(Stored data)
--
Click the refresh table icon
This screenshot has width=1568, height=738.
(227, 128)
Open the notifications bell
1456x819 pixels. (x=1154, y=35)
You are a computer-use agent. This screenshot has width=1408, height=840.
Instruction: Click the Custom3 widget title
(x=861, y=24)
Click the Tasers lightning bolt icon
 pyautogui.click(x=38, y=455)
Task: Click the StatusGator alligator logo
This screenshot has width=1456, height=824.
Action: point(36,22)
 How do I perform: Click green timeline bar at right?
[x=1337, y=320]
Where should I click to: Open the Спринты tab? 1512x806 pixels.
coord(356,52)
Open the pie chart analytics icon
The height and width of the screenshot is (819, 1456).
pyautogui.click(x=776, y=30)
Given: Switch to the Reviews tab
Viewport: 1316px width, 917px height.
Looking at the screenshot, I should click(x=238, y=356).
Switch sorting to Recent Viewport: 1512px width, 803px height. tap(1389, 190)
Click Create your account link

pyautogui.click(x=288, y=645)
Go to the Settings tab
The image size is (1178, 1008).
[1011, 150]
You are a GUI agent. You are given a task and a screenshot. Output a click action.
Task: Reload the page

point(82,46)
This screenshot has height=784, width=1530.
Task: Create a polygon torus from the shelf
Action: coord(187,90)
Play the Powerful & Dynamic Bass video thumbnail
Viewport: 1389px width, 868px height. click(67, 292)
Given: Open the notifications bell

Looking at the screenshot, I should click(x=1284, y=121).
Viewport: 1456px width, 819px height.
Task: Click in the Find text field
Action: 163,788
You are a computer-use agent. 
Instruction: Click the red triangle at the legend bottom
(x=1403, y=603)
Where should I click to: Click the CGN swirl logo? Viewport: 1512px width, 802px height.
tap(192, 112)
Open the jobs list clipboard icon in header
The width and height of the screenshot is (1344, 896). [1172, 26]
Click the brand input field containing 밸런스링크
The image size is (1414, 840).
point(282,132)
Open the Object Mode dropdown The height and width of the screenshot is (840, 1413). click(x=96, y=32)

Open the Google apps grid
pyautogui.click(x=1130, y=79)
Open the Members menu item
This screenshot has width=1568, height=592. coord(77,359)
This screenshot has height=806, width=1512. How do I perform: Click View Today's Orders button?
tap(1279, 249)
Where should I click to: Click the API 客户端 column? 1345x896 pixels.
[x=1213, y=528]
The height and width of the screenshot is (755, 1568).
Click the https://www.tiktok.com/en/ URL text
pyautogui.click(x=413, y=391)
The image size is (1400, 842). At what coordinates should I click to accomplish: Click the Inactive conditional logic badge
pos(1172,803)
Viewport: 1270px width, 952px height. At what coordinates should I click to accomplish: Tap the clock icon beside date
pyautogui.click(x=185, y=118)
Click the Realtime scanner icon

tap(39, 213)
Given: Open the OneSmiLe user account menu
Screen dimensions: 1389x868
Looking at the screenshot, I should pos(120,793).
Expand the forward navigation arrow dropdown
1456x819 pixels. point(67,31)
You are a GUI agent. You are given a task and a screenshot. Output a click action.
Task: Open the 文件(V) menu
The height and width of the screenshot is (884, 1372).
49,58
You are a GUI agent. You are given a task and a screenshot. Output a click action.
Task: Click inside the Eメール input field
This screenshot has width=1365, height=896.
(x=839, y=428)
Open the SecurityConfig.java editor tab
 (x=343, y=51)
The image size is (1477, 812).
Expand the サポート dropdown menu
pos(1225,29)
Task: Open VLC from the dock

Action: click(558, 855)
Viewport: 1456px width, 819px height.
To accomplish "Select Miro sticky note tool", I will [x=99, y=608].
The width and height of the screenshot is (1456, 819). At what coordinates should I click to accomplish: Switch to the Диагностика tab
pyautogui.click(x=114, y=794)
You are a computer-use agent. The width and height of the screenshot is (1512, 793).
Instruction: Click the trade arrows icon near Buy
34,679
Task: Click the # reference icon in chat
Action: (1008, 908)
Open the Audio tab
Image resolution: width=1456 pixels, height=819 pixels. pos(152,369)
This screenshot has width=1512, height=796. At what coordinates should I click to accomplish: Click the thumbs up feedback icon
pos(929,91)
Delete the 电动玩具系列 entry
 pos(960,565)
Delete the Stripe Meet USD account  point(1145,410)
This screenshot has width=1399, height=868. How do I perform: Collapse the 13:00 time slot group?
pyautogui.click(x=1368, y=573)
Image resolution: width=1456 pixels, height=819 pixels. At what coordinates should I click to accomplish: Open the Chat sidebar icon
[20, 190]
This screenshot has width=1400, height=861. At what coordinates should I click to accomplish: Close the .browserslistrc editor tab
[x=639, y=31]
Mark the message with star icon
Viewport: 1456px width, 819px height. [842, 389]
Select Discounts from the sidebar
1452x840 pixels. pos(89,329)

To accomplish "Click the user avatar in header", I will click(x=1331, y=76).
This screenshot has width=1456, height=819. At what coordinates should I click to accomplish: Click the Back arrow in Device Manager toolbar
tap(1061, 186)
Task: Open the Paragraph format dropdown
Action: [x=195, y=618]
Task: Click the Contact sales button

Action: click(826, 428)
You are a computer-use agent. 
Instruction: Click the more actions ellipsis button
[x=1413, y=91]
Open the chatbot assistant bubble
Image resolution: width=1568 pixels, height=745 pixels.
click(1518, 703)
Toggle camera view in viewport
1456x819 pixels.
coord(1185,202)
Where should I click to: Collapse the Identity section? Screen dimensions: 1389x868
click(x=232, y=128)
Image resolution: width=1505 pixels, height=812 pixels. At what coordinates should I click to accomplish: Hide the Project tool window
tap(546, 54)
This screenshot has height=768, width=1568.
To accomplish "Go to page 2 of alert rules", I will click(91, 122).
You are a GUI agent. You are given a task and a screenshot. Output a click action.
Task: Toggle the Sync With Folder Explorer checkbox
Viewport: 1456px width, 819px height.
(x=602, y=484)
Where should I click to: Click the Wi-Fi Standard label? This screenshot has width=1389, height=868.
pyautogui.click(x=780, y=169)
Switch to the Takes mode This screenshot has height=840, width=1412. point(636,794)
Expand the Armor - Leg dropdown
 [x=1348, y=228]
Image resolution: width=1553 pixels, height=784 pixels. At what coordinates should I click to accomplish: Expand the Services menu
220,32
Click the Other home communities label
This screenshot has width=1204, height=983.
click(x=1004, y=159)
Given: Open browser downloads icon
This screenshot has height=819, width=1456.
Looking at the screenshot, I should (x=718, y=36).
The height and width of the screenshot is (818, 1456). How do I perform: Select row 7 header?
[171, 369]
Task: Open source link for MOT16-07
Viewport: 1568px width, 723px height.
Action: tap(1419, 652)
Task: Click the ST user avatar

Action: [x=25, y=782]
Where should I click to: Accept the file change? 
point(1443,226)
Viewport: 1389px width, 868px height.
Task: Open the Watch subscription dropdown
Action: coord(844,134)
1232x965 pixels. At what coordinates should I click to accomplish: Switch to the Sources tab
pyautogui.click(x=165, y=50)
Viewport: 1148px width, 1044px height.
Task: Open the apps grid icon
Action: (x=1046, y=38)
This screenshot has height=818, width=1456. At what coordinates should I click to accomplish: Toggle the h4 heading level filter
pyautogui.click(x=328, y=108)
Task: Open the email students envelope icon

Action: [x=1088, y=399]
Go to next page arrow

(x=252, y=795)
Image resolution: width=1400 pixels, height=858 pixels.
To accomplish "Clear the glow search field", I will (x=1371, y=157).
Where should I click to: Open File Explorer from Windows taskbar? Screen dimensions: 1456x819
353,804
--
_WORK REQUEST_: Write all the entries again precisely as they were given.

_RESPONSE AREA_:
Click the refresh table icon
This screenshot has width=1568, height=738.
(227, 128)
Open the notifications bell
1456x819 pixels. (x=1154, y=35)
You are a computer-use agent. This screenshot has width=1408, height=840.
Instruction: Click the Custom3 widget title
(x=861, y=24)
Click the Tasers lightning bolt icon
 pyautogui.click(x=38, y=455)
Task: Click the StatusGator alligator logo
This screenshot has width=1456, height=824.
Action: point(36,22)
 How do I perform: Click green timeline bar at right?
[x=1337, y=320]
Where should I click to: Open the Спринты tab? 1512x806 pixels.
coord(356,52)
Open the pie chart analytics icon
The height and width of the screenshot is (819, 1456).
pyautogui.click(x=776, y=30)
Given: Switch to the Reviews tab
Viewport: 1316px width, 917px height.
Looking at the screenshot, I should click(x=238, y=356).
Switch sorting to Recent Viewport: 1512px width, 803px height. tap(1389, 190)
Click Create your account link

pyautogui.click(x=288, y=645)
Go to the Settings tab
The image size is (1178, 1008).
[1011, 150]
You are a GUI agent. You are given a task and a screenshot. Output a click action.
Task: Reload the page

point(82,46)
This screenshot has height=784, width=1530.
Task: Create a polygon torus from the shelf
Action: coord(187,90)
Play the Powerful & Dynamic Bass video thumbnail
Viewport: 1389px width, 868px height. click(67, 292)
Given: Open the notifications bell

Looking at the screenshot, I should click(x=1284, y=121).
Viewport: 1456px width, 819px height.
Task: Click in the Find text field
Action: 163,788
You are a computer-use agent. 
Instruction: Click the red triangle at the legend bottom
(x=1403, y=603)
Where should I click to: Click the CGN swirl logo? Viewport: 1512px width, 802px height.
tap(192, 112)
Open the jobs list clipboard icon in header
The width and height of the screenshot is (1344, 896). [1172, 26]
Click the brand input field containing 밸런스링크
The image size is (1414, 840).
point(282,132)
Open the Object Mode dropdown The height and width of the screenshot is (840, 1413). click(x=96, y=32)

Open the Google apps grid
pyautogui.click(x=1130, y=79)
Open the Members menu item
This screenshot has width=1568, height=592. coord(77,359)
This screenshot has height=806, width=1512. How do I perform: Click View Today's Orders button?
tap(1279, 249)
Where should I click to: Click the API 客户端 column? 1345x896 pixels.
[x=1213, y=528]
The height and width of the screenshot is (755, 1568).
Click the https://www.tiktok.com/en/ URL text
pyautogui.click(x=413, y=391)
The image size is (1400, 842). At what coordinates should I click to accomplish: Click the Inactive conditional logic badge
pos(1172,803)
Viewport: 1270px width, 952px height. At what coordinates should I click to accomplish: Tap the clock icon beside date
pyautogui.click(x=185, y=118)
Click the Realtime scanner icon

tap(39, 213)
Given: Open the OneSmiLe user account menu
Screen dimensions: 1389x868
Looking at the screenshot, I should pos(120,793).
Expand the forward navigation arrow dropdown
1456x819 pixels. point(67,31)
You are a GUI agent. You are given a task and a screenshot. Output a click action.
Task: Open the 文件(V) menu
The height and width of the screenshot is (884, 1372).
49,58
You are a GUI agent. You are given a task and a screenshot. Output a click action.
Task: Click inside the Eメール input field
This screenshot has width=1365, height=896.
(x=839, y=428)
Open the SecurityConfig.java editor tab
 (x=343, y=51)
The image size is (1477, 812).
Expand the サポート dropdown menu
pos(1225,29)
Task: Open VLC from the dock

Action: click(558, 855)
Viewport: 1456px width, 819px height.
To accomplish "Select Miro sticky note tool", I will [x=99, y=608].
The width and height of the screenshot is (1456, 819). At what coordinates should I click to accomplish: Switch to the Диагностика tab
pyautogui.click(x=114, y=794)
You are a computer-use agent. The width and height of the screenshot is (1512, 793).
Instruction: Click the trade arrows icon near Buy
34,679
Task: Click the # reference icon in chat
Action: (1008, 908)
Open the Audio tab
Image resolution: width=1456 pixels, height=819 pixels. pos(152,369)
This screenshot has width=1512, height=796. At what coordinates should I click to accomplish: Click the thumbs up feedback icon
pos(929,91)
Delete the 电动玩具系列 entry
 pos(960,565)
Delete the Stripe Meet USD account  point(1145,410)
This screenshot has width=1399, height=868. How do I perform: Collapse the 13:00 time slot group?
pyautogui.click(x=1368, y=573)
Image resolution: width=1456 pixels, height=819 pixels. At what coordinates should I click to accomplish: Open the Chat sidebar icon
[20, 190]
This screenshot has width=1400, height=861. At what coordinates should I click to accomplish: Close the .browserslistrc editor tab
[x=639, y=31]
Mark the message with star icon
Viewport: 1456px width, 819px height. [842, 389]
Select Discounts from the sidebar
1452x840 pixels. pos(89,329)

To accomplish "Click the user avatar in header", I will click(x=1331, y=76).
This screenshot has width=1456, height=819. At what coordinates should I click to accomplish: Click the Back arrow in Device Manager toolbar
tap(1061, 186)
Task: Open the Paragraph format dropdown
Action: [x=195, y=618]
Task: Click the Contact sales button

Action: click(826, 428)
You are a computer-use agent. 
Instruction: Click the more actions ellipsis button
[x=1413, y=91]
Open the chatbot assistant bubble
Image resolution: width=1568 pixels, height=745 pixels.
click(1518, 703)
Toggle camera view in viewport
1456x819 pixels.
coord(1185,202)
Where should I click to: Collapse the Identity section? Screen dimensions: 1389x868
click(x=232, y=128)
Image resolution: width=1505 pixels, height=812 pixels. At what coordinates should I click to accomplish: Hide the Project tool window
tap(546, 54)
This screenshot has height=768, width=1568.
To accomplish "Go to page 2 of alert rules", I will click(91, 122).
You are a GUI agent. You are given a task and a screenshot. Output a click action.
Task: Toggle the Sync With Folder Explorer checkbox
Viewport: 1456px width, 819px height.
(x=602, y=484)
Where should I click to: Click the Wi-Fi Standard label? This screenshot has width=1389, height=868.
pyautogui.click(x=780, y=169)
Switch to the Takes mode This screenshot has height=840, width=1412. point(636,794)
Expand the Armor - Leg dropdown
 [x=1348, y=228]
Image resolution: width=1553 pixels, height=784 pixels. At what coordinates should I click to accomplish: Expand the Services menu
220,32
Click the Other home communities label
This screenshot has width=1204, height=983.
click(x=1004, y=159)
Given: Open browser downloads icon
This screenshot has height=819, width=1456.
Looking at the screenshot, I should (x=718, y=36).
The height and width of the screenshot is (818, 1456). How do I perform: Select row 7 header?
[171, 369]
Task: Open source link for MOT16-07
Viewport: 1568px width, 723px height.
Action: tap(1419, 652)
Task: Click the ST user avatar

Action: [x=25, y=782]
Where should I click to: Accept the file change? 
point(1443,226)
Viewport: 1389px width, 868px height.
Task: Open the Watch subscription dropdown
Action: coord(844,134)
1232x965 pixels. At what coordinates should I click to accomplish: Switch to the Sources tab
pyautogui.click(x=165, y=50)
Viewport: 1148px width, 1044px height.
Task: Open the apps grid icon
Action: (x=1046, y=38)
This screenshot has height=818, width=1456. At what coordinates should I click to accomplish: Toggle the h4 heading level filter
pyautogui.click(x=328, y=108)
Task: Open the email students envelope icon

Action: [x=1088, y=399]
Go to next page arrow

(x=252, y=795)
Image resolution: width=1400 pixels, height=858 pixels.
To accomplish "Clear the glow search field", I will (x=1371, y=157).
Where should I click to: Open File Explorer from Windows taskbar? Screen dimensions: 1456x819
353,804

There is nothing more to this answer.